__TASKS__:
1. In the text on rotary appendages, list everything it names as unable to get through if the area were cleaved for rotation.
2. Reproduce word for word the part of the text on rotary appendages that opens with the words containing "Now for the" and closes with "have no problems.".
3. Resume the text on rotary appendages after its final sentence and keep writing in the same vein.

__STUDY TEXT__:
────

As another answer mentions, this sort of appendage is primarily used for moving in liquids. While some microorganisms could theoretically use it to fly, physics stops this sort of appendage from working.
For smaller creatures, the tension between molecules makes the world seem like a different place. For example, water's surface tension is enough to lift or drown an insect, and the fairy fly (a kind of wasp) can almost grab its way through air.
These structures work for microorganisms, including in the air, because at their scale, they are suspended in the fluid (fluid = gas or liquid), so very little force is necessary to keep them lifted.
Now for the rotary part - at a small scale, the forces of things like cell membranes can hold them together - individual molecules can slide past one another while remaining connected, just like surface tension. However, at a large scale, this isn't possible. Entire sections would have to be completely detached, making it impossible for nutrients to travel from one side of the rotor to the other. Not enough blood, lymph, nerve signals, etc. would be able to get through, as basically the entire area would be cleaved for the rotation. Helicopters and Bacteria both don't use any of these parts, so they have no problems.

────

__SOURCE MATERIAL__:
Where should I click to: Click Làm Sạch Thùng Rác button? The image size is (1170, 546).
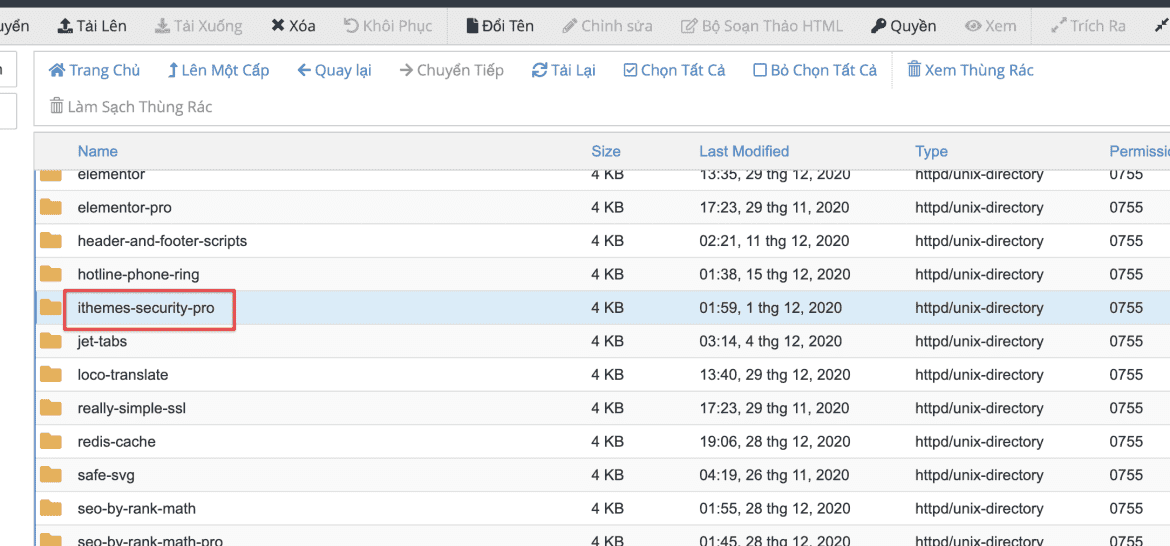click(x=131, y=107)
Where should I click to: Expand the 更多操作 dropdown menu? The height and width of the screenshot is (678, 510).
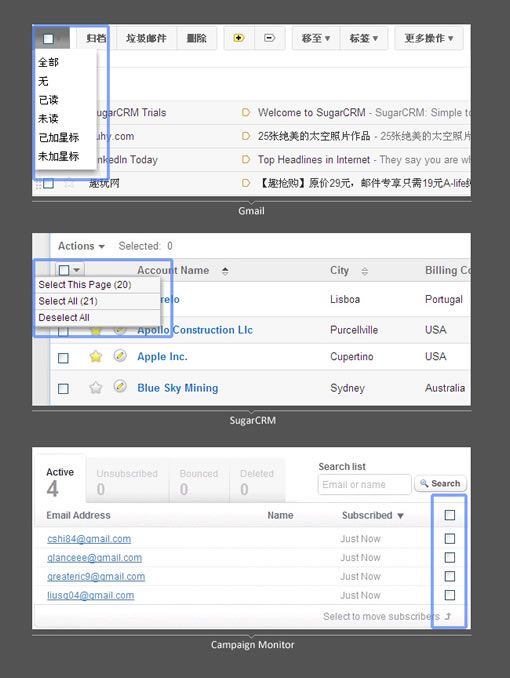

────

__ACTIVITY ANSWERS__:
1. blood, lymph, nerve signals

2.
Now for the rotary part - at a small scale, the forces of things like cell membranes can hold them together - individual molecules can slide past one another while remaining connected, just like surface tension. However, at a large scale, this isn't possible. Entire sections would have to be completely detached, making it impossible for nutrients to travel from one side of the rotor to the other. Not enough blood, lymph, nerve signals, etc. would be able to get through, as basically the entire area would be cleaved for the rotation. Helicopters and Bacteria both don't use any of these parts, so they have no problems.

3.
Additionally, muscles do not work for this kind of motion - a muscle only functions when both ends are attached to something. However, as we just learned, the rotor must be detached from the rest of the creature. Thus, muscles wouldn't work unless the creature was grabbing the rotor and constantly rotating it and re-grabbing it. And then, how is it going to evolve this? It has to find reliable access to very strong rotors, learn to grab it, learn to rotate it without letting go, and then have enough strength to generate the force to use the rotor for lift, which isn't possible due to the square-cube law! And then, it would also have to have a counter-rotor to keep the rest of its body from swinging around the opposite way (ever noticed the little one on the back of helicopters? Newton's laws strike again - rotate one thing one way, you rotate the other way).
Why would this not evolve? Well, for the same reason it hasn't so far - the resources and energy required are too much, the rewards too little, and the connectivity impossible - any species that even tried this method would definitely be out-competed by regular flying species.
Thus, it is practically impossible for any naturally occurring large organism to use this method of flight. The best you're getting is the helicopter seed, which still only falls.